● **SOURCE TEXT**:
==================================================
My other promised devils-advocate post: while you can have user or 3rd-party 
static libraries on macOS, the core OS libraries are not static. Even on Snow 
Leopard, libSystem was only dynamic; and on Catalina, I don't see ANY .a files 
in /usr/lib.

So on macOS, if you're worried more about breakage in the absence of shared 
libraries than in updated-ness/correctness, you can IN PRINCIPLE statically 
link with non-OS libraries, and only dynamically link with the minimum needed 
OS libraries. That at least gives you an executable that has no runtime 
dependencies outside of the OS (and of course any hard-coded paths or 
configuration files the executable might expect).

Still, it seems to me that if someone wants a MacPorts _derived_ executable 
that does not depend on a MacPorts installation, as long as the library 
dependencies also are provided in static form, it's possible, but their 
responsibility to figure out how to do that; perhaps via, as in previously 
posted example, a modified private Portfile.
==================================================
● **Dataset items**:
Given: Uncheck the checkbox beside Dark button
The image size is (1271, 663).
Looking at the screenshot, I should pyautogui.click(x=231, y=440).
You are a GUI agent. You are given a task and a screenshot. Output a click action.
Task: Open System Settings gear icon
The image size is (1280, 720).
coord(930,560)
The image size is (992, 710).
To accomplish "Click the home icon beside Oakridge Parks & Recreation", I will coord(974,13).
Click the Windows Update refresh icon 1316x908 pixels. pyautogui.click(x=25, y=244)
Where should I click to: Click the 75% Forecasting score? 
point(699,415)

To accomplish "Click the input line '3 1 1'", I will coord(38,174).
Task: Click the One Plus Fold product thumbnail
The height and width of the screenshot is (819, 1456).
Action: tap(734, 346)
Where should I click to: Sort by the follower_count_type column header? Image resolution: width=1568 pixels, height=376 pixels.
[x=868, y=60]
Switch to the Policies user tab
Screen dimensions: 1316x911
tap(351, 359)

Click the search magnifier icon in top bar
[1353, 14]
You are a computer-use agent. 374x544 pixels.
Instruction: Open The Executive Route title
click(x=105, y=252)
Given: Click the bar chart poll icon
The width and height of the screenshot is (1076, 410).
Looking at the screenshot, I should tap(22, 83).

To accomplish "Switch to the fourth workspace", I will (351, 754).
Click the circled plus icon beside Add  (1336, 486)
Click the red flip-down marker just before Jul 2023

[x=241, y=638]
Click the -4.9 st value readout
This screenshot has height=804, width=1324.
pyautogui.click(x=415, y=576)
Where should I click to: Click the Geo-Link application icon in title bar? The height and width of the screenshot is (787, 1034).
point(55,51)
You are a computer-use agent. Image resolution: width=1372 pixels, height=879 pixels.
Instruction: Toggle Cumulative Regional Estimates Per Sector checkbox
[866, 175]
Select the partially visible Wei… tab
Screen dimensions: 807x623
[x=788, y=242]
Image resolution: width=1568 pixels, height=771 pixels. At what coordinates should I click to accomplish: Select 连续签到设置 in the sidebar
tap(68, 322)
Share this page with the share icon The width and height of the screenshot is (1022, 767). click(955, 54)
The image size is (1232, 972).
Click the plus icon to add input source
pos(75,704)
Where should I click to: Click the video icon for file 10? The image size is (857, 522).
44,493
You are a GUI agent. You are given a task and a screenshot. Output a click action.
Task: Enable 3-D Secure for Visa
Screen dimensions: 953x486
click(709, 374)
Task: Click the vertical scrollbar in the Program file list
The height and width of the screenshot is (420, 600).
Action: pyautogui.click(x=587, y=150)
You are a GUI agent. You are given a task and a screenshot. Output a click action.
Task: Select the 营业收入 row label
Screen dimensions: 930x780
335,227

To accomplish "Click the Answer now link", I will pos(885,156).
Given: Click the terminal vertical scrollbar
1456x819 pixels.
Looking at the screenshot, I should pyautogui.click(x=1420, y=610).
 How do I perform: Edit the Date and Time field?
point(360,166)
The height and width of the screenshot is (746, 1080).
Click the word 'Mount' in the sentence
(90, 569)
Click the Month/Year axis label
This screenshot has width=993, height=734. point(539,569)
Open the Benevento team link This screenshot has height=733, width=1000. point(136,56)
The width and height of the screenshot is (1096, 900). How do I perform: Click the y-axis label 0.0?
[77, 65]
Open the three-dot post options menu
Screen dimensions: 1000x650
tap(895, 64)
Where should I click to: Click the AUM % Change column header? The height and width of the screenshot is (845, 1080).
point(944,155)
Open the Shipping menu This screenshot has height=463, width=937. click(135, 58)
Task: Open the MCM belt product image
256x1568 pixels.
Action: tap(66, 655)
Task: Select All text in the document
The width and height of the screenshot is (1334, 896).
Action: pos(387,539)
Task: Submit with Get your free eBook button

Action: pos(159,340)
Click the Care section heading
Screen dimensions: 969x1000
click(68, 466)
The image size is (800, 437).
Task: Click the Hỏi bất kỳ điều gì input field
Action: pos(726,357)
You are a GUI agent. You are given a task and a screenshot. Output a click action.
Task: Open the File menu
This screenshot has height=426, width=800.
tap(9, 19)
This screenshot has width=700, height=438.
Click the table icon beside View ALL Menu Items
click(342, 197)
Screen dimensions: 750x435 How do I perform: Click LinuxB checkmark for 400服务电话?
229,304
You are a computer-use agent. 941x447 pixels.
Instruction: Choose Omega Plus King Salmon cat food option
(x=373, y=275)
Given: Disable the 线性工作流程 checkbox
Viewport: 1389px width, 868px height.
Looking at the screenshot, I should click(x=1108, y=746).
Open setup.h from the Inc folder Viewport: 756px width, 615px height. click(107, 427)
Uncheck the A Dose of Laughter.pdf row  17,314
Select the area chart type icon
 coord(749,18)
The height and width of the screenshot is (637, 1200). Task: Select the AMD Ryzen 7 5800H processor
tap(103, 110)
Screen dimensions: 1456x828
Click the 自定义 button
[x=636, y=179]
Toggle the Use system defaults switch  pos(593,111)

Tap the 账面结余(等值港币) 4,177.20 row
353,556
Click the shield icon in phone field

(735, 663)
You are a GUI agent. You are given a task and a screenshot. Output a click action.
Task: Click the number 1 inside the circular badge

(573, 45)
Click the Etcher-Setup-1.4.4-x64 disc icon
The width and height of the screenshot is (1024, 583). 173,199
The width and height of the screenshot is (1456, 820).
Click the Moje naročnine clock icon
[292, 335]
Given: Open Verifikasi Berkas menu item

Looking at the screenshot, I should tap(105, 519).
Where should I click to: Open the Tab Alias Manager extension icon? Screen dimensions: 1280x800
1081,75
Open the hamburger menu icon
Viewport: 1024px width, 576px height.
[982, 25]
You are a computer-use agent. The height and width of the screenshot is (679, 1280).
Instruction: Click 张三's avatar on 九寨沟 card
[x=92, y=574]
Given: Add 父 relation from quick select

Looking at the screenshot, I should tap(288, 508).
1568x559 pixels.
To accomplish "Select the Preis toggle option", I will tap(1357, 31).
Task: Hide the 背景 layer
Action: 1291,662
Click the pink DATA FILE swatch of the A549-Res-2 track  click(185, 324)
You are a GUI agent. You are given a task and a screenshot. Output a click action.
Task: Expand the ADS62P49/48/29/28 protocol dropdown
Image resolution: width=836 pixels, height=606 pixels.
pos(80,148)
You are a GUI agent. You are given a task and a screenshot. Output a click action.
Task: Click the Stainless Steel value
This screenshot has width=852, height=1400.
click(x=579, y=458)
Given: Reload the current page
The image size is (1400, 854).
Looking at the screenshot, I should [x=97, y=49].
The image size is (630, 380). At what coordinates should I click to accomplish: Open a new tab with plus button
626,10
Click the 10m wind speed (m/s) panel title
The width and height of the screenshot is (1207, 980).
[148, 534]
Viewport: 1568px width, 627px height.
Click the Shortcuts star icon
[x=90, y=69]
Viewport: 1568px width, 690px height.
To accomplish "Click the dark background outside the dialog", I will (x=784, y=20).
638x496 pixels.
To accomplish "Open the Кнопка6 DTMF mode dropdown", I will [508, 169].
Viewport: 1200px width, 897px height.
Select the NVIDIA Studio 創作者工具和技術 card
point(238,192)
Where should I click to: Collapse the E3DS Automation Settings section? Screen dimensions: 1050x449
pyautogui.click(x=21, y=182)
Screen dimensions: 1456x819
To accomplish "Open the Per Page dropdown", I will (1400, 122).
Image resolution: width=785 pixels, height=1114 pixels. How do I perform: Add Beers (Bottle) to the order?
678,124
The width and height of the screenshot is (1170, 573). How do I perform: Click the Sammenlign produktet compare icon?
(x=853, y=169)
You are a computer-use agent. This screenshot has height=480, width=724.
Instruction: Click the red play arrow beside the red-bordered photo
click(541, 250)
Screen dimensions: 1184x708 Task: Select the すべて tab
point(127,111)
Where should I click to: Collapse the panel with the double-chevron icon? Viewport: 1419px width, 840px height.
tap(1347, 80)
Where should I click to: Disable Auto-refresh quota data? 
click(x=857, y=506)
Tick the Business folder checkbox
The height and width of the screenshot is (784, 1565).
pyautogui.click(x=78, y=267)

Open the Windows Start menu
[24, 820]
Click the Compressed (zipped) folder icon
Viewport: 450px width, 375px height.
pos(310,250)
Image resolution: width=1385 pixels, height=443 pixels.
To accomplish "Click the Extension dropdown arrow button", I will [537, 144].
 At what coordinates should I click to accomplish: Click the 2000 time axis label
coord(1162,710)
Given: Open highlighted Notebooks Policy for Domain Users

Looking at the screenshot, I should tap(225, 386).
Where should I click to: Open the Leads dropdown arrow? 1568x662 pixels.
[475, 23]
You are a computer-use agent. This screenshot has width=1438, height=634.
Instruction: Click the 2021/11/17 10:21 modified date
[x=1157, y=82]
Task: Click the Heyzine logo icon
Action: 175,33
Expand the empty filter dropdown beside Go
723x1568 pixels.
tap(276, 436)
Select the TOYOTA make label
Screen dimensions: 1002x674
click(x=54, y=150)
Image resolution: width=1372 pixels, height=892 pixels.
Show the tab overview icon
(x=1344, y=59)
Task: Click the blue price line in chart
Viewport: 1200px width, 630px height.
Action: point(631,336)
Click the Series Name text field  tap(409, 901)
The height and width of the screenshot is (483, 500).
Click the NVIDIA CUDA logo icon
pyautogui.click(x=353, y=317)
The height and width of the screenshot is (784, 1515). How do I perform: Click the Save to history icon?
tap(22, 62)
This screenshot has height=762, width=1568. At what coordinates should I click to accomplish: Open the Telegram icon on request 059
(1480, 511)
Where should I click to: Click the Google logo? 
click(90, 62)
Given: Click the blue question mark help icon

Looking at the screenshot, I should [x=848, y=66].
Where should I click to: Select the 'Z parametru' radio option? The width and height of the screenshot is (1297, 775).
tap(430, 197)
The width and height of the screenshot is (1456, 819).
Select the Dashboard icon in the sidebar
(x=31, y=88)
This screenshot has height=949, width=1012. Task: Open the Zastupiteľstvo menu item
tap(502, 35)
==================================================
● **TO BE DONE**:
[a] In the entries, swap "Benevento" for "Napoli" in the part that opens with the line containing "Click the Month/Year axis label" and closes with the line containing "tap(895, 64)". Give back only those lines, with everything else left unchanged.
[b] Could you carry on the post about static and dynamic linking on macOS, starting after its last sentence?

● **ANSWER SET**:
[a]
Click the Month/Year axis label
This screenshot has width=993, height=734. point(539,569)
Open the Napoli team link This screenshot has height=733, width=1000. point(136,56)
The width and height of the screenshot is (1096, 900). How do I perform: Click the y-axis label 0.0?
[77, 65]
Open the three-dot post options menu
Screen dimensions: 1000x650
tap(895, 64)

[b]
> On Dec 6, 2020, at 16:27, Dave Horsfall <[email protected]> wrote:
> 
> On Sun, 6 Dec 2020, Riccardo Mottola via macports-users wrote:
> 
>> I can think of two scenarios [ for static binaries ]:
>> - building "always safe" binaries which can be used at system level, e.g. 
>> login shells, tools, things put in launchd. That is things you want to 
>> always work, even if you are during a MacPorts upgrade. NetBSD offers two 
>> packages for the same thing, e.g. bash and bash-static, IIRC. perhaps in 
>> MacPorts it could be a "variant"?
> 
> Agreed; FreeBSD has an "/sbin" directory (and "/usr/local/sbin") containing 
> stuff that absolutely must be available, even in the lack of absence of 
> shared libraries.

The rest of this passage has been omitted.